Can Dogs Eat Shrimp Shells?
And what about the other parts? Can dogs eat shrimp shells?
Similarly to the tails, shrimp shells pose a threat of choking if a dog swallows them whole, especially if he’s on the smaller side. Once the shrimp is cooked and ready, you should peel off the shell, so your dog doesn’t eat any of it.
How to Prepare Shrimp for Dogs
You can feed your dog shrimp in different ways. Some people like to give their pup fresh shrimp, but as we mentioned earlier, it’s not recommended because of the risk of bacteria. You can also cook the shrimp and serve them as a snack or include them in your dog’s food.
The best way to cook shrimp for dogs is by boiling them.
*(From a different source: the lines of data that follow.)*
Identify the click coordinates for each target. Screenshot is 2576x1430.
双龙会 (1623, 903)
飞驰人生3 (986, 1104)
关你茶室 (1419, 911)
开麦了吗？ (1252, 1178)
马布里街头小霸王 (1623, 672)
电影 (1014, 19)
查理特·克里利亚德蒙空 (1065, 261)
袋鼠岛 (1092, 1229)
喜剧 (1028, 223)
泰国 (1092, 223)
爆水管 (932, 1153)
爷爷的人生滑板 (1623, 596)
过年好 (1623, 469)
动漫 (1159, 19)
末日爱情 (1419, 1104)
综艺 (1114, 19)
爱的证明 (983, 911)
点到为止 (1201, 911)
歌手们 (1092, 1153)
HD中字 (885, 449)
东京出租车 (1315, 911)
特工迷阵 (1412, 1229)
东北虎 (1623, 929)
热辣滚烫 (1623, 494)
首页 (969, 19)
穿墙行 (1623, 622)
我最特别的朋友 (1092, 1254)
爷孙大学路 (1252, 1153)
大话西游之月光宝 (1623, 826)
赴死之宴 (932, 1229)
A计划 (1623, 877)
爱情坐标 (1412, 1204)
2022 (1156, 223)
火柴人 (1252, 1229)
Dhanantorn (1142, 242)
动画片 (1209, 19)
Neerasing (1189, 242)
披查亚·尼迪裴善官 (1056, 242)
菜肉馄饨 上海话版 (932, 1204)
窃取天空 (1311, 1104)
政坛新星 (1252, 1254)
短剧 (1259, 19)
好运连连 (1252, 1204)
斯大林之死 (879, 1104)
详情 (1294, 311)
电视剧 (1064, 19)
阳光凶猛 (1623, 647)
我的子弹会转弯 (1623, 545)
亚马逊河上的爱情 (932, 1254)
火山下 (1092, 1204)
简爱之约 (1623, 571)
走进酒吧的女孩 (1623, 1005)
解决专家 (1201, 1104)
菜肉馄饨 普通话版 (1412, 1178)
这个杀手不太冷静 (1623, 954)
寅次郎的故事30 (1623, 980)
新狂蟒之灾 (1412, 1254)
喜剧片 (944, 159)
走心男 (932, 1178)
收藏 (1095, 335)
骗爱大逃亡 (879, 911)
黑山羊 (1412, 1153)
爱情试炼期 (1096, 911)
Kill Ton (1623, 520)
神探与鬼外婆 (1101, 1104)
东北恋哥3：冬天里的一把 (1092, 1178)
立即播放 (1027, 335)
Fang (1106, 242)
Bring a pot of water to a boil, then carefully add the shrimp. Let them cook for two to three minutes, or until they turn pink and are cooked through. Drain the water, then let the shrimp cool before serving them to your dog. When cooking shrimp for your pet, make sure that you do not add any ingredients like garlic or onion to their food. Those should never be given to dogs because they contain sulfides which can cause anemia in dogs.
You can also serve them frozen if you like. Just make sure that they are fully thawed before feeding them to your dog. When cooking shrimp for your pup, make sure they are pink and cooked through – they should not be red or translucent.
Fried shrimp is not recommended for your dog, because the ingredients used in these dishes may be harmful to your pet when ingested. Make sure you only feed your pup plain fried shrimp without any of these ingredients before giving them some of this dish.
You should also avoid giving your dog breaded shrimp. This is because the breading contains trans fat, which can be harmful to their health in large quantities, clogging up arteries and leading to heart disease over time.
How Much Shrimp Can a Dog Have?
It is recommended that you feed your dog no more than half a pound of cooked shrimp per day. A three-pound pup could have up to 15 ounces, while an eight-pound pooch would need 30 ounces or less! If shrimp is the main ingredient of your dog food, then just follow the guidelines included!
Sarah Jameson is a journalist, reporter and a pet nutritionist. She is married to Peter, and they have two beautiful children, Zoey and Quinn. In her spare time, Sarah enjoys cooking for her family and playing snooker. She also loves spending time with her Scottish Terrier, Bobby.